QUEL TIRO A SORTE CHE GENERÒ UNA PERLA DEL VINO
Marone Cinzano e la lunga strada del Brunello
«Un ettaro di tabacco valeva di più di un ettaro di Sangiovese». La Montalcino Anni 70 attraverso i ricordi di Francesco Marone Cinzano (nell’illustrazione qui sotto), “patron” di Col D’Orcia. Quella famiglia che si arricchì con i liquori attraverso due secoli di alterne fortune, è stata una delle prime del Nord a puntare sul Brunello.
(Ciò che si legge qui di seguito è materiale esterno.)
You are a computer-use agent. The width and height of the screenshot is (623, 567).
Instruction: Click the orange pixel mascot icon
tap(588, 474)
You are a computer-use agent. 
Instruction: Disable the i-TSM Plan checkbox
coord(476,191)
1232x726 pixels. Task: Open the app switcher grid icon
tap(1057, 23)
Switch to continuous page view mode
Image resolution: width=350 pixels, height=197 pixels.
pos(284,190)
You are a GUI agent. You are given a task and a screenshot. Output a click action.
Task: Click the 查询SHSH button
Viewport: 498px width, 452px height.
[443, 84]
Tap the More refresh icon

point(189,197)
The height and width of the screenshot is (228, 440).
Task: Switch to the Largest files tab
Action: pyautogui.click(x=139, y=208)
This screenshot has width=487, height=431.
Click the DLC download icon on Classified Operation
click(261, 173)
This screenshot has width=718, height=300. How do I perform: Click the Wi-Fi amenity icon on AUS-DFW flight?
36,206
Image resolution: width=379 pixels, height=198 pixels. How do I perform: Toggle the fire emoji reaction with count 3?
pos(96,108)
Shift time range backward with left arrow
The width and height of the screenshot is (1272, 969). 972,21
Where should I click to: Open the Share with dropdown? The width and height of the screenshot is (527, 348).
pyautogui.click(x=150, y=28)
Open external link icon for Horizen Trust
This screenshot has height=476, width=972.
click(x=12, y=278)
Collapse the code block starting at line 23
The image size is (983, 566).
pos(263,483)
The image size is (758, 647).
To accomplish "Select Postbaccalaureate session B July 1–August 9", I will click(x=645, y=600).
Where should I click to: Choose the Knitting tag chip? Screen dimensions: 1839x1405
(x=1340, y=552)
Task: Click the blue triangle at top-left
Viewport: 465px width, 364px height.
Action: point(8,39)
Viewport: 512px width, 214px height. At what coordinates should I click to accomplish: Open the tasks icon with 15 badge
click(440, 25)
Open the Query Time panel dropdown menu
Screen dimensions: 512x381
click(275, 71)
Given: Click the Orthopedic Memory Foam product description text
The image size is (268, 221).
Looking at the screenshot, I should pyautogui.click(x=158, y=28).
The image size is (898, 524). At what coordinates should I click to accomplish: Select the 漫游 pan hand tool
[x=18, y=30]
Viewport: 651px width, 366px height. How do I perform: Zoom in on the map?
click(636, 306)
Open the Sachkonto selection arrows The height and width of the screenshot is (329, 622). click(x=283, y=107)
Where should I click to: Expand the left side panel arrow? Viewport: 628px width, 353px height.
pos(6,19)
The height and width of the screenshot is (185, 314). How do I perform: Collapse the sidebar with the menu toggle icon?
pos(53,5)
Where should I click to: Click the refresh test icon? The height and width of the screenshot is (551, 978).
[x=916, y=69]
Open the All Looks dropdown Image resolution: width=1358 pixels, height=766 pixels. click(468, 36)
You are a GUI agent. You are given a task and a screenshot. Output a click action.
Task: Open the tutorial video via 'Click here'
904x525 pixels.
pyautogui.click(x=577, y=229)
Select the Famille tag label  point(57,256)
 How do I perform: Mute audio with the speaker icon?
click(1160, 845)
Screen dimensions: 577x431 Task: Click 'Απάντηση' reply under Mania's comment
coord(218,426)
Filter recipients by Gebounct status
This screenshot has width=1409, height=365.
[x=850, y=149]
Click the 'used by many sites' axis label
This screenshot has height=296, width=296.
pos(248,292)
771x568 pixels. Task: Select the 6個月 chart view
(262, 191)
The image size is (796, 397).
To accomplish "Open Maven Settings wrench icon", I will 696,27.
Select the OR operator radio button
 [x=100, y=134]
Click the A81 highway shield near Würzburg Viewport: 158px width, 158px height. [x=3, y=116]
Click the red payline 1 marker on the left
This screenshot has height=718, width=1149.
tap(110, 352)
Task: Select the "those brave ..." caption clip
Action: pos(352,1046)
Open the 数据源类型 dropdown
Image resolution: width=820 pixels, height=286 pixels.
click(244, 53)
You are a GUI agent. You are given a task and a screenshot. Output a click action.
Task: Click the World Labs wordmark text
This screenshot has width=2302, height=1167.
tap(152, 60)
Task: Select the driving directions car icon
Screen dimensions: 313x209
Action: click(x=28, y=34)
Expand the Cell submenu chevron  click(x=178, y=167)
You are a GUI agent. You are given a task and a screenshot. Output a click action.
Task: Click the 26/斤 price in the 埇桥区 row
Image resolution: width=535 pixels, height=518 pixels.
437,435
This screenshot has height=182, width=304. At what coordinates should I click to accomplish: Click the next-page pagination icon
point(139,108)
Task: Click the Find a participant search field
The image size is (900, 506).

Generazione dopo generazione ha trasformato la tenuta in un gioiello del tesoro della corona vinosa di Montalcino. «Nell’attuale Col d‘Orcia si imbottigliava già nell’Ottocento» narra il conte Marone Cinzano «c’era la
Fattoria Sant’Angelo dei Franceschi, mille ettari. Stefano e Leopoldo la ereditarono, divisa a metà, tirando a sorte. Nel 1973 la metà che venne chiamata Col d’Orcia fu messa in vendita all’estero, dalla moglie spagnola del proprietario. Ma il dossier finì sul tavolo di mio padre che concluse l’affare». I Marone Cinzano abitavano allora tra Torino e Ginevra. La tenuta poteva contare solo su un ettaro di Brunello. Ora sono 75. Ogni anno vengono prodotte 200 mila bottiglie di Brunello e altrettante di Rosso. Affinamento oltre le consuetudini e scelta dei vigneti fanno del Rosso uno dei più celebrati della denominazione. Il 2013, versione magnum, brilla nel bicchiere, arriva al naso come un refolo alla ciliegia e sorprende per freschezza e pienezza. Dai vigneti fino a 400 metri si materializza la Riserva del Brunello Poggio al Vento: carica vitale e fluidità nell’annata 2006, riflessi rubino e drappeggi setosi nella 2016. Grandi vini sostenuti da investimen-ti sulla sostenibilità in un distretto rurale tra capre, pecore, ulivi, prugne e, presto, un birrificio agricolo.